Similarly, when an artist releases new music, from Madonna to Beyoncé, the easiest way for fans to listen for free is still to head to YouTube, where not only can they hear to the song in question, but an algorithm will kick in to create a playlist of similar songs.
The numbers are obvious. “Cobra Kai” may be a critical darling but the first two episodes of season one (still available for free) have 60 million views as of this writing. Compare that to the latest “Avengers: Endgame” full-length trailer, which in the space of a month has topped 93 million, or Beyoncé’s “Apes**t” single she released with Jay-Z last June, which literally turned over from 167 million to 168 million views while I was typing this sentence.

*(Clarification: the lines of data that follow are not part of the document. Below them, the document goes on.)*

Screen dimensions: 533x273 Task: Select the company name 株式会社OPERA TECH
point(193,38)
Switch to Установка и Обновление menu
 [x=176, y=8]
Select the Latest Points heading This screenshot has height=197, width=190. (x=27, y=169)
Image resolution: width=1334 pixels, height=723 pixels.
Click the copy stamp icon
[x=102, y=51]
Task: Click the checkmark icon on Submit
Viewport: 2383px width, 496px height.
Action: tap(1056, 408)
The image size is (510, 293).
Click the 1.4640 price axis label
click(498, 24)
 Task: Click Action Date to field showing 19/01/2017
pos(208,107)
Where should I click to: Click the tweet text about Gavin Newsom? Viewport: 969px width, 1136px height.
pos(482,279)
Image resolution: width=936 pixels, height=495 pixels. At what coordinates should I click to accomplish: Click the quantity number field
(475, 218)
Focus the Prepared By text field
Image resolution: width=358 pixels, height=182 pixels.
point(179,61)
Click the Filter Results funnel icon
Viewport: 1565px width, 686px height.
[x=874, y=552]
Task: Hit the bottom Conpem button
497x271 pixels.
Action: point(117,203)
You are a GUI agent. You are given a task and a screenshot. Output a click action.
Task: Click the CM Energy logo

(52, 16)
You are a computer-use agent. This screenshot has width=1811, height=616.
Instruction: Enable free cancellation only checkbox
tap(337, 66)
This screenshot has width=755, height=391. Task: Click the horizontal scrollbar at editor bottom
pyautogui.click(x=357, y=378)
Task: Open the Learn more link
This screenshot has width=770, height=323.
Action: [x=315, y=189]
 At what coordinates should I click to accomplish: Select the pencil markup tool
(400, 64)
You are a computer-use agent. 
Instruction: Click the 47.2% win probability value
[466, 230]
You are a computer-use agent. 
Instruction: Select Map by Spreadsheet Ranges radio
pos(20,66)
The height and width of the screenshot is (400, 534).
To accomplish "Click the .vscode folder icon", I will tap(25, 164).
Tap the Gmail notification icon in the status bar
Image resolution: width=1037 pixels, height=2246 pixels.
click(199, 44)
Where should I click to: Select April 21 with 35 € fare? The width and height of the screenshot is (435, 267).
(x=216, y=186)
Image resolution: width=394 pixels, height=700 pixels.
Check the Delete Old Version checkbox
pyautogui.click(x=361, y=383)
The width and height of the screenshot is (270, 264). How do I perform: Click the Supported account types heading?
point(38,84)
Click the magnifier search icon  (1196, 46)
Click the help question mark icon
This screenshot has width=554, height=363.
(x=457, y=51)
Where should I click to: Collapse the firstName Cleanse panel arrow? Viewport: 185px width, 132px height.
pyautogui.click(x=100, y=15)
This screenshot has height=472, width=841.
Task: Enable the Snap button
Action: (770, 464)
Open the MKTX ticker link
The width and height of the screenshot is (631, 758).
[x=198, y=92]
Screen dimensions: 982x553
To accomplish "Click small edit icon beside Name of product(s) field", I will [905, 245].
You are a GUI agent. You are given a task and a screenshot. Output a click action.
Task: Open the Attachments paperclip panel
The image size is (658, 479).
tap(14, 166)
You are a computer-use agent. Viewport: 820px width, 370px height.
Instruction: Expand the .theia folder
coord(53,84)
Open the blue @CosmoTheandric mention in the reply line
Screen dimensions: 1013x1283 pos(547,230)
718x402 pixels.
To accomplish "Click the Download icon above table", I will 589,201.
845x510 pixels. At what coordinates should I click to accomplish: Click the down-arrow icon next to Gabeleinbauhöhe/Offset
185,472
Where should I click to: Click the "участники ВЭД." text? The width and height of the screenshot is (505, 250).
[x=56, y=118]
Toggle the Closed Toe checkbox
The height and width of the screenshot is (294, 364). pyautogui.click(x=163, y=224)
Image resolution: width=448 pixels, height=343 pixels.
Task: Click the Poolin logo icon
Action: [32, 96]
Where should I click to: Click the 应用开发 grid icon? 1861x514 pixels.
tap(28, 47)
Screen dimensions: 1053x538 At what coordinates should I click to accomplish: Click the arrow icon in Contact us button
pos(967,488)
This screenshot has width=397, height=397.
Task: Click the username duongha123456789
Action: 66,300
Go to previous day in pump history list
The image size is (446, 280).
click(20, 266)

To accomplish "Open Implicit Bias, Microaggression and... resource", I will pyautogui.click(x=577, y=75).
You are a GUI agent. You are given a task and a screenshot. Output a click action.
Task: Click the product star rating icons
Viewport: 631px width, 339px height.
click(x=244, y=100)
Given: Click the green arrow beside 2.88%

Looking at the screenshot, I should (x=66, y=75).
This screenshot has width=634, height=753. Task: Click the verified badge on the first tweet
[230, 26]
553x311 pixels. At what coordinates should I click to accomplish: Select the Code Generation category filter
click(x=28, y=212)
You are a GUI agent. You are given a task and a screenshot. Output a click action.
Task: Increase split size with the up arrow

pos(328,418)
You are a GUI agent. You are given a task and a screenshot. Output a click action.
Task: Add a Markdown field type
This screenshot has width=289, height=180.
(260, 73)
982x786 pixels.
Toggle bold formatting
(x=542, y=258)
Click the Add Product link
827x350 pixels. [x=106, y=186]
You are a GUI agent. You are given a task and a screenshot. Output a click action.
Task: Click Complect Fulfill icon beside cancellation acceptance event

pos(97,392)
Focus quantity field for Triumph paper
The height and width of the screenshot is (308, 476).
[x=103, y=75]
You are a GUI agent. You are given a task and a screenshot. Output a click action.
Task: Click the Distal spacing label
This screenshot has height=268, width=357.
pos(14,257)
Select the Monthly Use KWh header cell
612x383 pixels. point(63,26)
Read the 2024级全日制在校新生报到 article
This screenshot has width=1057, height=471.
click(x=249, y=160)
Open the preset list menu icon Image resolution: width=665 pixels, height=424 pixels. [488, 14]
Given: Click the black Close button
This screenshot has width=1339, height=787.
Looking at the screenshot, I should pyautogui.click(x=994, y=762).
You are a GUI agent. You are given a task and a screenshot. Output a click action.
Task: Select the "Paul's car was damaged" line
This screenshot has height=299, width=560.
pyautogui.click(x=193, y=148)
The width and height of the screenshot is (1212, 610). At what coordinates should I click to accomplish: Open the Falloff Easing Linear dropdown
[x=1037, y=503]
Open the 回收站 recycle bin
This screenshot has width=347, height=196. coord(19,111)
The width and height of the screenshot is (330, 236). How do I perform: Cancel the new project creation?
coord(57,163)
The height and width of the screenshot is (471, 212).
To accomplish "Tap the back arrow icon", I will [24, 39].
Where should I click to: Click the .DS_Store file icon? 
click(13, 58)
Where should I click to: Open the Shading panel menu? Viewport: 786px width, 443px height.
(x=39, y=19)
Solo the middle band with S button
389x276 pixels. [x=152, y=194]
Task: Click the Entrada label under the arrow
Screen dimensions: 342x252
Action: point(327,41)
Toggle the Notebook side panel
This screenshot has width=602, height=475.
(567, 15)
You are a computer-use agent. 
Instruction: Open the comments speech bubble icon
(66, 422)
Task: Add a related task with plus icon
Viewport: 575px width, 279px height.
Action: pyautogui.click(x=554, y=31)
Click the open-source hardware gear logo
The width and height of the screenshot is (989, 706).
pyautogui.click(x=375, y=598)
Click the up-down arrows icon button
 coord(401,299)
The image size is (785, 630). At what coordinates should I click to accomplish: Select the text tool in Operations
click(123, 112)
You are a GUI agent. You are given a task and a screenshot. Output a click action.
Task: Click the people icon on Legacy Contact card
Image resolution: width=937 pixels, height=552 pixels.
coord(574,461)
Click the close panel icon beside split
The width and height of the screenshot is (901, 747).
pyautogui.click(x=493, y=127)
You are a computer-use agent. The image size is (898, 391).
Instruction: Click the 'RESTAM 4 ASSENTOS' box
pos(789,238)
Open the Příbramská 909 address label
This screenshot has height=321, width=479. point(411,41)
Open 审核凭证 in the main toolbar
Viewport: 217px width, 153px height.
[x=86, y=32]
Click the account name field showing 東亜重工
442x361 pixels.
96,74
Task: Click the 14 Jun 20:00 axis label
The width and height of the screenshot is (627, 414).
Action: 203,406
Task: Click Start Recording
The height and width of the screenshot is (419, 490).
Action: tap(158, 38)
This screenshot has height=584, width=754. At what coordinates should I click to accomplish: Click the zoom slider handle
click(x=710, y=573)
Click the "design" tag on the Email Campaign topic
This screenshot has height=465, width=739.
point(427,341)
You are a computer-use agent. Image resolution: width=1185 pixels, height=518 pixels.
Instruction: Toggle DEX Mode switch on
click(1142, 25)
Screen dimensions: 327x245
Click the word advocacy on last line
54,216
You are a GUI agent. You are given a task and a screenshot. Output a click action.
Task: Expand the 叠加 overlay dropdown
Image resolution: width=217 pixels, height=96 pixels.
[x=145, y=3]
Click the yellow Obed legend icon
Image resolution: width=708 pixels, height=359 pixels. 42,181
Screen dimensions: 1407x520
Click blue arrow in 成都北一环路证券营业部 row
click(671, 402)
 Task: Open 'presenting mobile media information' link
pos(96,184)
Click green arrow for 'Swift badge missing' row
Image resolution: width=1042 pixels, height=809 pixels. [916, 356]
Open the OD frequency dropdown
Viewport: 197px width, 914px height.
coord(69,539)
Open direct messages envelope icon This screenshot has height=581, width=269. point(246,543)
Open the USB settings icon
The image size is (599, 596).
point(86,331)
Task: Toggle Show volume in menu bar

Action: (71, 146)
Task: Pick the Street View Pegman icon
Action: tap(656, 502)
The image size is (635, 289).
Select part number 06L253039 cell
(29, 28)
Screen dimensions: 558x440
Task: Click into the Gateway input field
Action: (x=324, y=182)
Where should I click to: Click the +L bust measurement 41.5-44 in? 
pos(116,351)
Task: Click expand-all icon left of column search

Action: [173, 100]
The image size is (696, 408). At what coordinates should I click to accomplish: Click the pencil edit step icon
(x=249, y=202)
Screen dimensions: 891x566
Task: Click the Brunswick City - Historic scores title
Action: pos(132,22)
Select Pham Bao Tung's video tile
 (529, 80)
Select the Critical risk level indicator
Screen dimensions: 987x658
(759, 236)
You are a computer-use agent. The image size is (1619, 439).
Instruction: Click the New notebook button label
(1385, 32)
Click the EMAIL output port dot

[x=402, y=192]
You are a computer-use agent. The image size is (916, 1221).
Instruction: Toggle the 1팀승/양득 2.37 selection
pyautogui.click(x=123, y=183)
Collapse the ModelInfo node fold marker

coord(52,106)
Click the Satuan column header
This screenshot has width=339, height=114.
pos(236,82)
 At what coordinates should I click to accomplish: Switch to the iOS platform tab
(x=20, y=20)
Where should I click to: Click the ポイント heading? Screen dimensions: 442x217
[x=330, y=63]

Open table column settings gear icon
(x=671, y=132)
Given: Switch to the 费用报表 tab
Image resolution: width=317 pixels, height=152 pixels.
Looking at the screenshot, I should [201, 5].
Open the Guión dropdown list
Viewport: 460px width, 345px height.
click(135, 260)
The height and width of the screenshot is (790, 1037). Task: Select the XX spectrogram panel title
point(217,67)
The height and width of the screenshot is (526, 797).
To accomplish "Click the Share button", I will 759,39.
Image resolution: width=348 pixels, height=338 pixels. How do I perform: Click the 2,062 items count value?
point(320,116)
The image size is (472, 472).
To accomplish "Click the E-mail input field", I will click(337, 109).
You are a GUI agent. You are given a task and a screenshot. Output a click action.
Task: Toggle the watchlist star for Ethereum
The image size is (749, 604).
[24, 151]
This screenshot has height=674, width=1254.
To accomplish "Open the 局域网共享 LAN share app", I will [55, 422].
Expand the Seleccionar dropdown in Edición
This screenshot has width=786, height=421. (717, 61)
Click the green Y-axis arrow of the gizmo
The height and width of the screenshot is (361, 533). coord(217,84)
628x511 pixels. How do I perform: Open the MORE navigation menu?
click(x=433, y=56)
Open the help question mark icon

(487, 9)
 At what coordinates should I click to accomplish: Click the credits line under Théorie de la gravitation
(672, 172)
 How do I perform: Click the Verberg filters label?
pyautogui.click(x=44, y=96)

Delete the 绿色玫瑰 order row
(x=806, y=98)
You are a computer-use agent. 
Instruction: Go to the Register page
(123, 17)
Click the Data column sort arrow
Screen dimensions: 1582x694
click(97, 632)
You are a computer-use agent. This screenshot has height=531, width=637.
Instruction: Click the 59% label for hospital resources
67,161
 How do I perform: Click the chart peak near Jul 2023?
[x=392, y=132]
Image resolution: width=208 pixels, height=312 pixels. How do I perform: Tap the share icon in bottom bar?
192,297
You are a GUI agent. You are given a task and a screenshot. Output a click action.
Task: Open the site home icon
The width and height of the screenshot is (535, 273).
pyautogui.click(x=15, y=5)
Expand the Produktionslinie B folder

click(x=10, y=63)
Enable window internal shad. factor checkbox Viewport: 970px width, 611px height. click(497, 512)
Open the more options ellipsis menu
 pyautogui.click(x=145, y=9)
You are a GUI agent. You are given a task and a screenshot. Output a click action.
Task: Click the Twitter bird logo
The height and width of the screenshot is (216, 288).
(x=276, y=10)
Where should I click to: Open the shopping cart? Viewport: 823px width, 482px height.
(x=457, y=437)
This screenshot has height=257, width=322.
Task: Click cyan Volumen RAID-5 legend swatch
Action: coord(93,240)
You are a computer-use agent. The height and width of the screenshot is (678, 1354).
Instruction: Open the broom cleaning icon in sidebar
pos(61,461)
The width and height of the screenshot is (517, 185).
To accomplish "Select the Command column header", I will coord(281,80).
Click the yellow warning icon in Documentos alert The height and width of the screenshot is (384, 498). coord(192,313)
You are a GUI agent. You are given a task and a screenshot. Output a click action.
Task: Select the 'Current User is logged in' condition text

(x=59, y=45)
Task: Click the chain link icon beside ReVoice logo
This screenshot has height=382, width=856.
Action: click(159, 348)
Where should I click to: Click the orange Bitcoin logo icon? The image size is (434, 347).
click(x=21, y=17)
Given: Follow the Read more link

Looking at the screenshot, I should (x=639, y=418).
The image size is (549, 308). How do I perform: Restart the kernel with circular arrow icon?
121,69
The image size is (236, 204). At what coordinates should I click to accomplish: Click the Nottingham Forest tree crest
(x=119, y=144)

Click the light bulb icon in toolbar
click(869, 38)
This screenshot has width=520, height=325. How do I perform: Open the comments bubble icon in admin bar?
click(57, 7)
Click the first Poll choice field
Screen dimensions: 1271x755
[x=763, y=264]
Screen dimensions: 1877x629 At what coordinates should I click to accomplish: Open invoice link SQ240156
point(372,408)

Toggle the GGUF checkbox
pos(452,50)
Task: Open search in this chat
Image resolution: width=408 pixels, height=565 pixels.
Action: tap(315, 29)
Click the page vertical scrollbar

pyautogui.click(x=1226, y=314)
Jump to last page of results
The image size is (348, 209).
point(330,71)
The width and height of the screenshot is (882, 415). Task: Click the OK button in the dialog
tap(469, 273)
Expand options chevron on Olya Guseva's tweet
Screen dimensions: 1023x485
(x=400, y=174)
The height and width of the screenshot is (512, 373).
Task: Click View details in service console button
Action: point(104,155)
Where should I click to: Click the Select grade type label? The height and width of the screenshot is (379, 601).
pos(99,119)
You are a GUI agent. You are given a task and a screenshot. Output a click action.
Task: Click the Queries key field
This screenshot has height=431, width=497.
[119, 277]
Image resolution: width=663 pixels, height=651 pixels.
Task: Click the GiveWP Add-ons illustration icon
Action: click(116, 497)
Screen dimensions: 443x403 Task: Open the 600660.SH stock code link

Logan Paul may make headlines, but his videos don’t even begin to compete in this arena, with most logging in the single digit millions.
With Apple+, Disney+, Warner Brothers and NBC all jumping into the streaming service game this year, YouTube may keep making a few high-end TV shows for the fun of it — and the buzz. But it’s just not going to be able to keep up with the big boys in this arena — nor do the profit margins make trying to compete seem worth it. Even the idealistic Mr. Miyagi would appreciate such clarity.